- COMPLETE THE FOLLOWING -
1) Answer these questions using the Dawkins-Gould blog post, and mark your answers (a), (b) and (c).
(a) Who wrote the book found in the basement?
(b) Into about how many phyla is the animal kingdom divided?
(c) According to Dawkins, what is the primary unit that natural selection acts on?
2) Please continue the Dawkins-Gould blog post from its final sentence.

- READING PASSAGE -
========

Monday, January 21, 2013

Dawkins v. Gould & Plato



While cleaning up my basement today, I found a book I didn’t remember that I had.  It’s Dawkins v. Gould: Survival of the Fittest, by Kim Sterelny.  I have been interested in the Dawkins-Gould debate for some time. 
Dawkins (along with philosopher Daniel Dennett) are “ultra-Darwinians”.  They think that the central question in biology is how organisms are so well adapted to their environments and they hold that the answer is always natural selection.  Moreover, Dawkins thinks that the primary unit on which natural selection acts is the genes or, more correctly, gene lineages.  Organisms are just military vehicles built to carry and maintain their genetic architects, largely by victories in battle with other lineages.  Finally, the larger level of evolution‑the emergence of distinct species‑is just the aggregate of events at the level of organisms and genes. 
Reading a portion of Sterelny’s book tonight, I think I finally have a grasp of Gould’s counter position.  Gould thinks that the basic question is why there are really a rather small number of basic organism forms and why there is so much stability in organic form over time.  The basic division of the animal kingdom is into phyla, of which there are about thirty.  Gould thought that they all appeared at about the same time and observes that there has been little change in the arrangement since.  While adaptation surely continues, the era of phyla innovation seems to be well over. 
Gould interprets this as pointing to species selection as one of the primary force in evolutionary history.  From time to time, usually or always as a result of some big change in the environment (think comet strike), a lot of the biological landscape is scraped clean and there are openings for new types of organism.  There are only so many basic possibilities in biological design space and only some are suited to the new environment.  These are the ones that appear.  In this account, it is the species that is the target of selection and limits on species design that account for the basic organic models.  Chance plays a very big role in this, as it is chance that steers the comet or whatever else roles the dice. 
By contrast, natural selection plays a minor role.  Individuals in a successful line will tend to be, well, successful.  Once the successful models have been established, there will be relatively little change until the next apocalypse. 
I discussed the difference between chance, unintentional biasing, and intentional biasing in a previous post with the regard to explaining the origin of life.  While unintentional biasing looks dubious as a solution to the origin problem, it strikes me that Gould took it very seriously as an explanation of the basic disparity of life, i.e. explaining why organisms fall into a number of basic patterns.

========

- INPUT DATA -
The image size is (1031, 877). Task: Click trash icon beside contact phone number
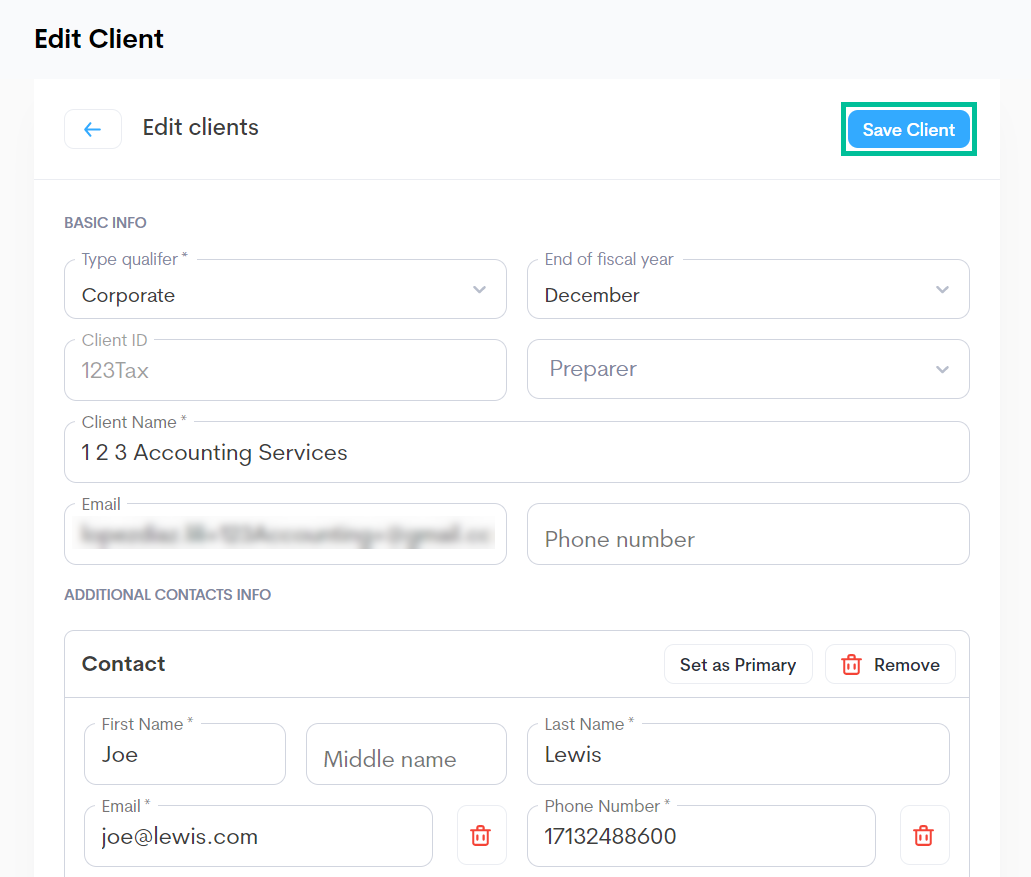pyautogui.click(x=924, y=835)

========

- ANSWER SET -
1)
(a) Kim Sterelny.
(b) About thirty.
(c) The genes or, more correctly, gene lineages.

2)
Consider the beetle.  There are hundreds of thousands, if not millions, of distinct species of beetle.  All of them (by definition) follow the same pattern.  A second set of wings evolved into a retractable coat of armor protecting the functional wings.  In the organic form of the species from which all beetles descend, there was unintentional biasing towards the beetle form.  The proto-beetle, apparently having two sets of wings and whatnot was unintentionally biased toward a new and very successful area in design space. 
I confess that this strikes me as a quarrel that does not force me to take sides.  I suspect that Gould was right to insist on the importance of general forms and stability in evolution.  I have often thought that the chief thing that Darwin explained was not how species come to be but why so many of them remain so stable over time.  I like the emphasis on species selection because it looks to me like a modern version of Plato and I have the hots for Plato. 
At the same time, Gould’s successful species types are successful because the individual members are well adapted to their environments.  Even if cumulative instances of selection are less important in the explanation of general species forms than the ultra-Darwinians suppose, every species is just a bunch of critters and each critter has to make a living and leave a legacy.  The emphasis on natural selection and adaptation is still the fundamental explanation of how organisms are adapted to their environment and how a general species is kept in business. 

1 comment:

  1. Here are a few more notes for your soliloquy, Ken. Nice tone, tho.